Task goal: Line by line, reproduce the records exactly.

==== The data ====

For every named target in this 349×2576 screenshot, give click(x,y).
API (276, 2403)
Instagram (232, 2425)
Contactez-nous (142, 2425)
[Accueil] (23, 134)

====

Answer to this problem:
For every named target in this 349×2576 screenshot, give click(x,y).
API (276, 2403)
Instagram (232, 2425)
Contactez-nous (142, 2425)
[Accueil] (23, 134)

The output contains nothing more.